[Rows of pointing data]
━━━━

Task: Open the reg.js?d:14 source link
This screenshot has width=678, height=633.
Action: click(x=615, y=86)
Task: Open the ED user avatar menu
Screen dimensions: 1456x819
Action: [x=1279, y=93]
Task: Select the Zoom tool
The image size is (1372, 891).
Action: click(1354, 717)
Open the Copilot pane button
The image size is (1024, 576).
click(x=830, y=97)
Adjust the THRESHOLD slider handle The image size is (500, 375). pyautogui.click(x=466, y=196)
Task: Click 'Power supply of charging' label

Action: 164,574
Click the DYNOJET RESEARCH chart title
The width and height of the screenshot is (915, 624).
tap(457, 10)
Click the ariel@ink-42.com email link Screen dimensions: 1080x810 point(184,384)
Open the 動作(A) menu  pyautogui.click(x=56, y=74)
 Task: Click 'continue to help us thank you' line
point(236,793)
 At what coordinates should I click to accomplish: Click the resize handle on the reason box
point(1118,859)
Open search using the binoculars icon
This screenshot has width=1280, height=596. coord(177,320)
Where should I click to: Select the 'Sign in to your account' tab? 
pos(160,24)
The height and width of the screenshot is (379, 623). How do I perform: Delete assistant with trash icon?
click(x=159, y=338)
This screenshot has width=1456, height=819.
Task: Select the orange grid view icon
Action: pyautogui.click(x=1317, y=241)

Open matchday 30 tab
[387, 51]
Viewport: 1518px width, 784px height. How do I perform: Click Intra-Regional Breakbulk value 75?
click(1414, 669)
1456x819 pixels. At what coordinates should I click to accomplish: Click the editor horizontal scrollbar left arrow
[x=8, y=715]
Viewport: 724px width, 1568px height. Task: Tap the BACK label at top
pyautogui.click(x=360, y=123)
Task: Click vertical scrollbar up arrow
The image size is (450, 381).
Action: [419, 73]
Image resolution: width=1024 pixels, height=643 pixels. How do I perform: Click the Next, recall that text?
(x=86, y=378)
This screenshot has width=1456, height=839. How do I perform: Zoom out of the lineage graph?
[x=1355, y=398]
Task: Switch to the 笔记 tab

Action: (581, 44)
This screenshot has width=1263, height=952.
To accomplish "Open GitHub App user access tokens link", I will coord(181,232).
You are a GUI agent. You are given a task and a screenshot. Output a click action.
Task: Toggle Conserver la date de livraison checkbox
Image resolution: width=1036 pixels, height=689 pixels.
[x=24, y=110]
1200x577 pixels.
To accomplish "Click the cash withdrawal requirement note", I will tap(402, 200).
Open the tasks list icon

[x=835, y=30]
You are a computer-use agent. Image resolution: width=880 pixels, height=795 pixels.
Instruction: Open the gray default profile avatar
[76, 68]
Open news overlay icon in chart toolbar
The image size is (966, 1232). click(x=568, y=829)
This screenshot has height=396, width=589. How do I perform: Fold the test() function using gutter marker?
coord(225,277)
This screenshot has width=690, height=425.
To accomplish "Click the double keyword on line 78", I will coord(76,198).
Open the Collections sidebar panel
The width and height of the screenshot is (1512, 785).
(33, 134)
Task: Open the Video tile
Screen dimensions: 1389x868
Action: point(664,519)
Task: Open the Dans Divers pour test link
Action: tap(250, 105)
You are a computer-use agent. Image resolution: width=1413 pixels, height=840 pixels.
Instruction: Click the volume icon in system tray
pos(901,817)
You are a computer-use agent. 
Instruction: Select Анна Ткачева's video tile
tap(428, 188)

━━━━

## [Exercise]
Express the entries as a Markdown table with the columns Row and Entry line. Begin at the start of the entries and end at the line containing "Action: click(1354, 717)". Give each line a numbered row and omit blank lines.

## [Finished task]
| Row | Entry line |
|---|---|
| 1 | Task: Open the reg.js?d:14 source link |
| 2 | This screenshot has width=678, height=633. |
| 3 | Action: click(x=615, y=86) |
| 4 | Task: Open the ED user avatar menu |
| 5 | Screen dimensions: 1456x819 |
| 6 | Action: [x=1279, y=93] |
| 7 | Task: Select the Zoom tool |
| 8 | The image size is (1372, 891). |
| 9 | Action: click(1354, 717) |